Any graduate student who fails to make SAP during two consecutive regular semesters (fall and spring, or spring and fall) will be dismissed from the department at the end of the subsequent summer session. Any graduate student who fails to make SAP due to missed deadlines will be dismissed from the department at the end of the subsequent summer session.
ADVISOR / COMMITTEE
A member of the graduate advising committee must formally approve all graduate schedules each semester until a student is in dissertator status.
CREDITS PER TERM ALLOWED
15 credits
Time limits
Students must pass the qualifying process by the end of the sixth semester.
The preliminary exam must be taken within two regular (nonsummer) semesters after the deadline for the qualifying exam.
A candidate for a doctoral degree who fails to take the final oral examination and deposit the dissertation within five years after passing the preliminary examination may by required to take another preliminary examination and to be admitted to candidacy a second time.
Doctoral degree students who have been absent for ten or more consecutive years lose all credits that they have earned before their absence.
Grievances and appeals
These resources may be helpful in addressing your concerns:
- Bias or Hate Reporting
- Graduate Assistantship Policies and Procedures
- Hostile and Intimidating Behavior Policies and Procedures
- Dean of Students Office (for all students to seek grievance assistance and support)
- Employee Assistance (for personal counseling and workplace consultation around communication and conflict involving graduate assistants and other employees, post-doctoral students, faculty and staff)
- Employee Disability Resource Office (for qualified employees or applicants with disabilities to have equal employment opportunities)
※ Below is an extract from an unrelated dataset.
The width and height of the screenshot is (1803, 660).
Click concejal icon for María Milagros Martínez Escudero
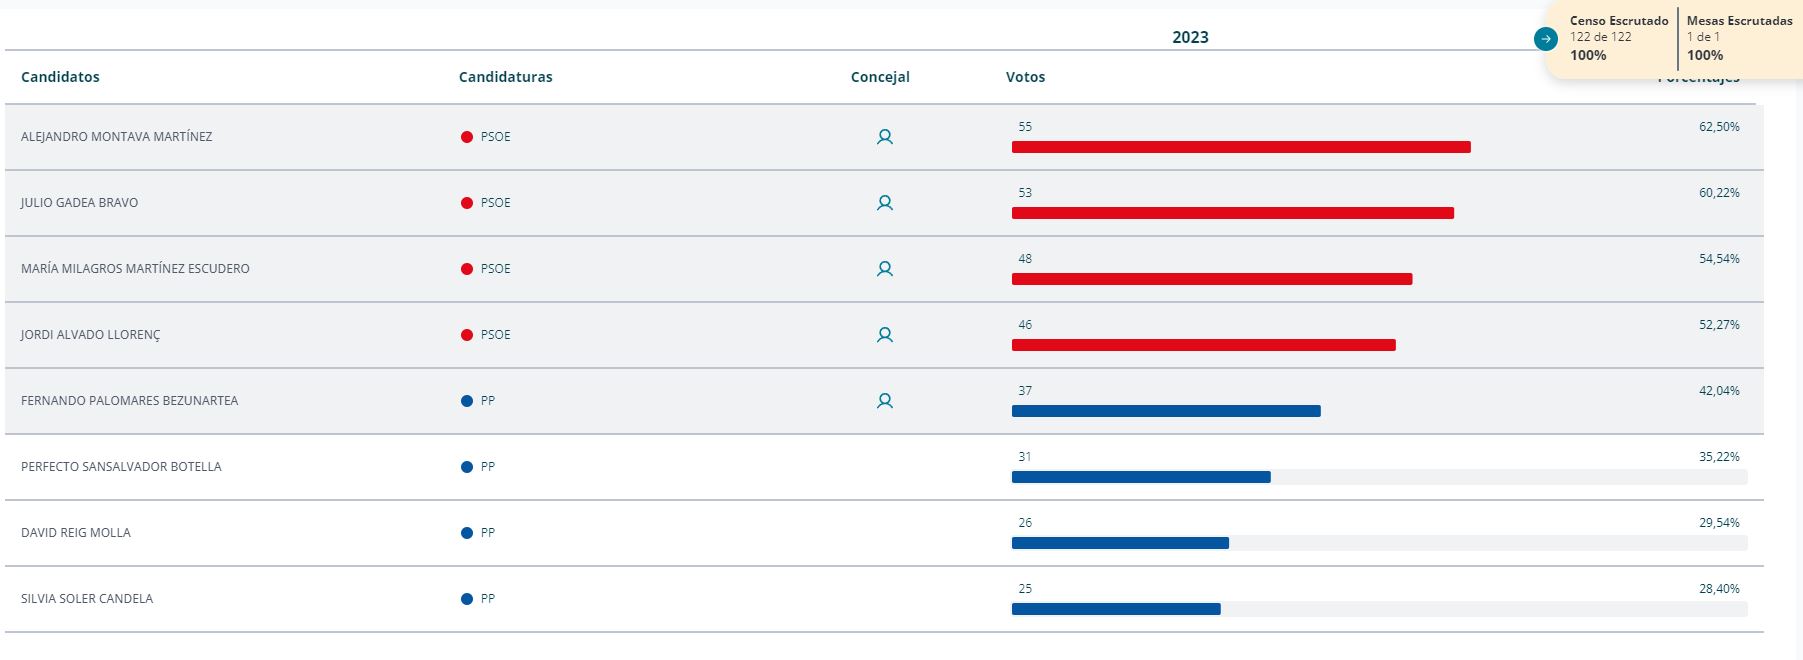(x=884, y=269)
- Graduate School (for informal advice at any level of review and for official appeals of program/departmental or school/college grievance decisions)
- Office of Compliance (for class harassment and discrimination, including sexual harassment and sexual violence)
- Office of Student Conduct and Community Standards (for conflicts involving students)
- Ombuds Office for Faculty and Staff (for employed graduate students and post-docs, as well as faculty and staff)
- Title IX (for concerns about discrimination)
Students should contact the department chair or program director with questions about grievances. They may also contact the L&S Academic Divisional Associate Deans, the L&S Associate Dean for Teaching and Learning Administration, or the L&S Director of Human Resources.
Other
n/a
Graduate School Resources
Take advantage of the Graduate School's professional development resources to build skills, thrive academically, and launch your career.
Program Resources
The Department of Computer Sciences hosts many professional development opportunities including: job fairs, workshops, seminars, talks, employer information sessions, mentoring and student socials. The Department of Computer Sciences student organizations, Student-ACM (SACM) and Women's ACM (WACM), are active partners in providing professional development opportunities for computer sciences graduate students.
- Articulates research problems, potentials, and limits with respect to theory, knowledge, or practice within the field of study.
- Formulates ideas, concepts, designs, and/or techniques beyond the current boundaries of knowledge within the field of study.
- Creates research, scholarship, or performance that makes a substantive contribution.
- Demonstrates breadth within their learning experiences.
- Advances contributions of the field of study to society.
- Communicates complex ideas in a clear and understandable manner.
- Fosters ethical and professional conduct.